Vlachos explains the model like this: IaC and GitOps remain the trusted path for high-stakes infrastructure. Intent-based automation becomes the fast lane for non-critical environments where iteration speed matters more than process overhead. Instead of writing and reviewing code, opening pull requests, waiting for plans to run, teams can deploy directly to the underlying cloud providers using AI — with safety layers in place.

The early access response surprised Vlachos and his team. They expected interest mostly from advanced IaC users wanting to offload repetitive work. They did see that, but they also saw something else: organizations with little or no IaC experience were using intent-based automation as an on-ramp. Some teams wanted to bypass the learning curve of HCL and get started with cloud deployments immediately. Others wanted the speed of intent-based workflows even for production, as long as the guardrails were there. Vlachos admits they didn’t expect people to push production workloads through intent, but strong policy support made it possible.

One unique element of Spacelift’s approach is how the company bridges both models. Everything deployed via intent can be promoted into an IaC pipeline. If a team iterates quickly on a non-critical environment and eventually wants to formalize it, Spacelift can automatically convert that infrastructure into code. This gives teams flexibility without locking them into one approach. Vlachos stresses they don’t see intent replacing IaC. Instead, most companies will run both paths depending on the workload.

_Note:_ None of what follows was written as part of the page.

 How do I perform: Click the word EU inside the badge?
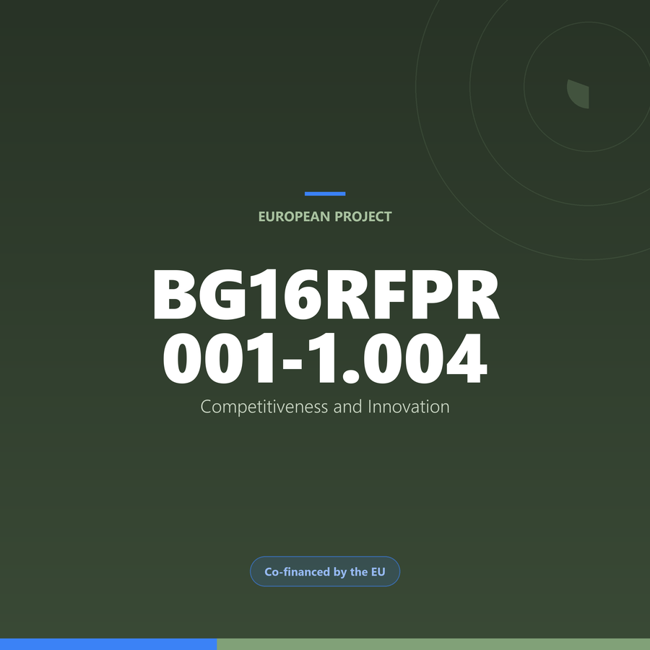(378, 572)
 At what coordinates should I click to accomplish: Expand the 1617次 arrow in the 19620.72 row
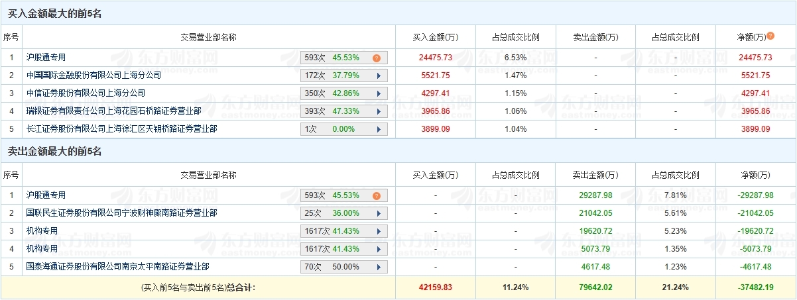point(379,232)
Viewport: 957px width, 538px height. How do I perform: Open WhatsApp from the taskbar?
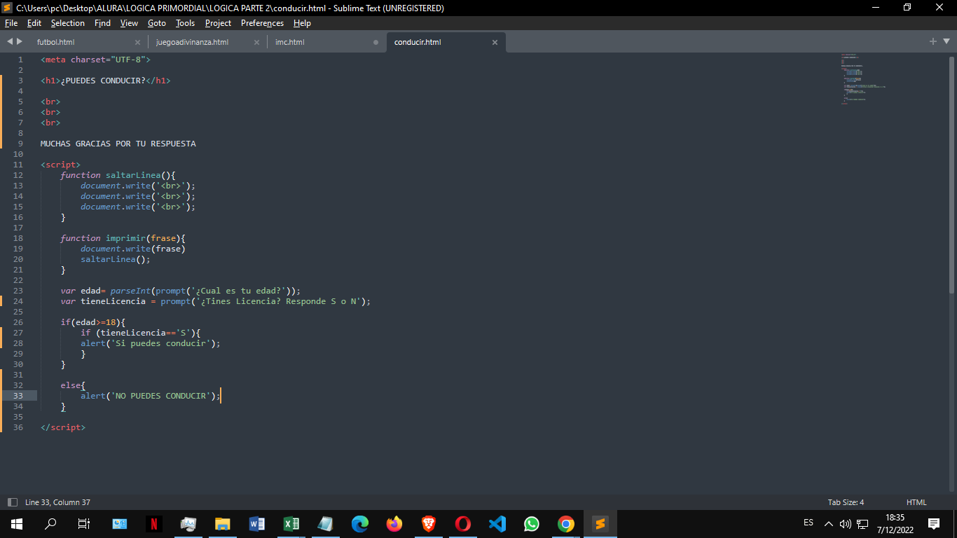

Security is one of the biggest concerns teams have when introducing AI to infrastructure workflows.Vlachos addresses this directly. Spacelift provides context to the LLM so it understands the environment, and it enforces strict policies around what can be deployed, where it can be deployed, and who has access. AI cannot act outside these rules. He believes the industry should not avoid AI in infrastructure but instead understand how to safely use it in limited scopes before expanding adoption. Eventually, Vlachos expects agents — not just users prompting LLMs — to deploy infrastructure autonomously.

Beyond product announcements, Vlachos also talked about the growth of IaC Conf, the event Spacelift launched for the community. The first virtual edition saw over 3,000 registrations and more than 2,200 live attendees. The community wanted two things: deeper thematic spotlights and opportunities to meet in person. They delivered both by hosting a security-focused spotlight and their first in-person IaC Conf Connect during KubeCon. Despite travel challenges, the event drew strong attendance and a lively panel on AI in infrastructure, and even touched on how AI is shaping DevOps hiring.

Looking ahead, Vlachos sees AI as an accelerator, not a replacement for human expertise. The industry has always progressed through abstractions — tools that let teams focus on higher-level decisions rather than low-level mechanics. Intent-based automation is another abstraction layer, one that can free engineers to think about architecture, performance, reliability, and innovation instead of copy-pasting Terraform modules. But Vlachos is clear that creativity and understanding remain irreplaceable. AI should help teams move faster, not narrow their skills.

The conversation reinforced that the future of infrastructure isn’t a debate of IaC vs. AI. It’s about using the right tool for the right job, mixing rigor with speed, and giving engineers more freedom to focus on the work that matters. And with guardrails built at every layer, intent-based automation could become the next major abstraction shaping cloud operations.